→ **Source material**
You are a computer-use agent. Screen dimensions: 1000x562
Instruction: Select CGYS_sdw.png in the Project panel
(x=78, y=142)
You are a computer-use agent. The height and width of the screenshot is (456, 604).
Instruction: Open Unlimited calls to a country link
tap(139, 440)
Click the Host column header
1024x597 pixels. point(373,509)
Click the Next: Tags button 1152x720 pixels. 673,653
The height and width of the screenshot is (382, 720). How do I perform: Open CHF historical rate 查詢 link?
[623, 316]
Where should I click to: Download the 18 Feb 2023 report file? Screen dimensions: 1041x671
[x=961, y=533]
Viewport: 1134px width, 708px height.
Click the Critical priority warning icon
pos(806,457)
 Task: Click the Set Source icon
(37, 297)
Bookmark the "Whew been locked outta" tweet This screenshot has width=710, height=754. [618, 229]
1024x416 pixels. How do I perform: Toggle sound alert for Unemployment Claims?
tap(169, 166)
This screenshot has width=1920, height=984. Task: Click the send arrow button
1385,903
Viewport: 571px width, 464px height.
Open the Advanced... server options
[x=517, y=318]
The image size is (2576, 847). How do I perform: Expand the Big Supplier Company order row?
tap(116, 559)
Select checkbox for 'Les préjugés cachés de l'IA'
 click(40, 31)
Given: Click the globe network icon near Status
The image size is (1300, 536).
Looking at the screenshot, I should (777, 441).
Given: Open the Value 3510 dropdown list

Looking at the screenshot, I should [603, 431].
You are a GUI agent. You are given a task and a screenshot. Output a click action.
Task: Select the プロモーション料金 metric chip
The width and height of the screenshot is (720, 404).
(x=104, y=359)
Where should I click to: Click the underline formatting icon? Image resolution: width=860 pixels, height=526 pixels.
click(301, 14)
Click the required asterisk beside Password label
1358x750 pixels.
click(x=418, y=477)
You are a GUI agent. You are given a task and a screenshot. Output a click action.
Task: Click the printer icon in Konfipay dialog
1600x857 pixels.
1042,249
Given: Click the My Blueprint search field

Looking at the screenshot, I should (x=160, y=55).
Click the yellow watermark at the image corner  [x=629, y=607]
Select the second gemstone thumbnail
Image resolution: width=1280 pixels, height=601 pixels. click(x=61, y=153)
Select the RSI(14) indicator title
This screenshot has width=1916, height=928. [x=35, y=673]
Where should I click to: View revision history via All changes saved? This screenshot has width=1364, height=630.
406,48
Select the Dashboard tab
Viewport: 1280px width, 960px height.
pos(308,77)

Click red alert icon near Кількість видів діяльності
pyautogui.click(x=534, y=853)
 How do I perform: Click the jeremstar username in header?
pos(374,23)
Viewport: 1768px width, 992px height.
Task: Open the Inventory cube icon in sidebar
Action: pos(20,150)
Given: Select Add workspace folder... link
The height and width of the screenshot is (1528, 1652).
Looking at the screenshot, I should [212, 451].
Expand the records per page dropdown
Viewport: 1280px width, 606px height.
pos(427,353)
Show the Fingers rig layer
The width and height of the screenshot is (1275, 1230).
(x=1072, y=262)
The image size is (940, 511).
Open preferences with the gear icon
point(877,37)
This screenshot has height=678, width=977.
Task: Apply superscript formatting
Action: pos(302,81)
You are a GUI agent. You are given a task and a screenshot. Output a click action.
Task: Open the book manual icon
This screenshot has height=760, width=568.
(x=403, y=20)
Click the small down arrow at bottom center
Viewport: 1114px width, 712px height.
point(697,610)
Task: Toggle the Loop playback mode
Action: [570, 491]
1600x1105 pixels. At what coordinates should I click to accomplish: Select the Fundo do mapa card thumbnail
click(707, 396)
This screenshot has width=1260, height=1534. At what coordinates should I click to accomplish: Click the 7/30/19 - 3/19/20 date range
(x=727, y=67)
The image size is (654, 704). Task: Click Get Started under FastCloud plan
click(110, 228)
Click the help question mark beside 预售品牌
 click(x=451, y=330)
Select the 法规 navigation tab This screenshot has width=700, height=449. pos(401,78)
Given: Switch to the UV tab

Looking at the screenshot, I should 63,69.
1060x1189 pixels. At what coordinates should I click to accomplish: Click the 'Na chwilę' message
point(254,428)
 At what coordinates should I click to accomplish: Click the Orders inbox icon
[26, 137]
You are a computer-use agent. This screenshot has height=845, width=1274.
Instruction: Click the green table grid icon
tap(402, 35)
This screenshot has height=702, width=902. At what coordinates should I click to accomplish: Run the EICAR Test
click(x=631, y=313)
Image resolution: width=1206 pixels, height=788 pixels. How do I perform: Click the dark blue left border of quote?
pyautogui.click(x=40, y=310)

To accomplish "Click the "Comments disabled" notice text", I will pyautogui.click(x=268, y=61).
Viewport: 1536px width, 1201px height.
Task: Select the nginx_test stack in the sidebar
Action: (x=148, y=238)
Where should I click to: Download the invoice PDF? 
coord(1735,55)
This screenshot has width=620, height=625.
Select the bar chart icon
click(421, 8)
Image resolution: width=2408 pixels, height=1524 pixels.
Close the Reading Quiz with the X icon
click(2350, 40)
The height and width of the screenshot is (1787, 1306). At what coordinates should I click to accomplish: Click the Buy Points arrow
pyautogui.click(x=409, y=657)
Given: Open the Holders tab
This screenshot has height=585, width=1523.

→ **Goal of the exercise**
Above are the entries; repeat their lines exactly, from the first through the one that contains "Click the Next: Tags".

→ **Task response**
You are a computer-use agent. Screen dimensions: 1000x562
Instruction: Select CGYS_sdw.png in the Project panel
(x=78, y=142)
You are a computer-use agent. The height and width of the screenshot is (456, 604).
Instruction: Open Unlimited calls to a country link
tap(139, 440)
Click the Host column header
1024x597 pixels. point(373,509)
Click the Next: Tags button 1152x720 pixels. 673,653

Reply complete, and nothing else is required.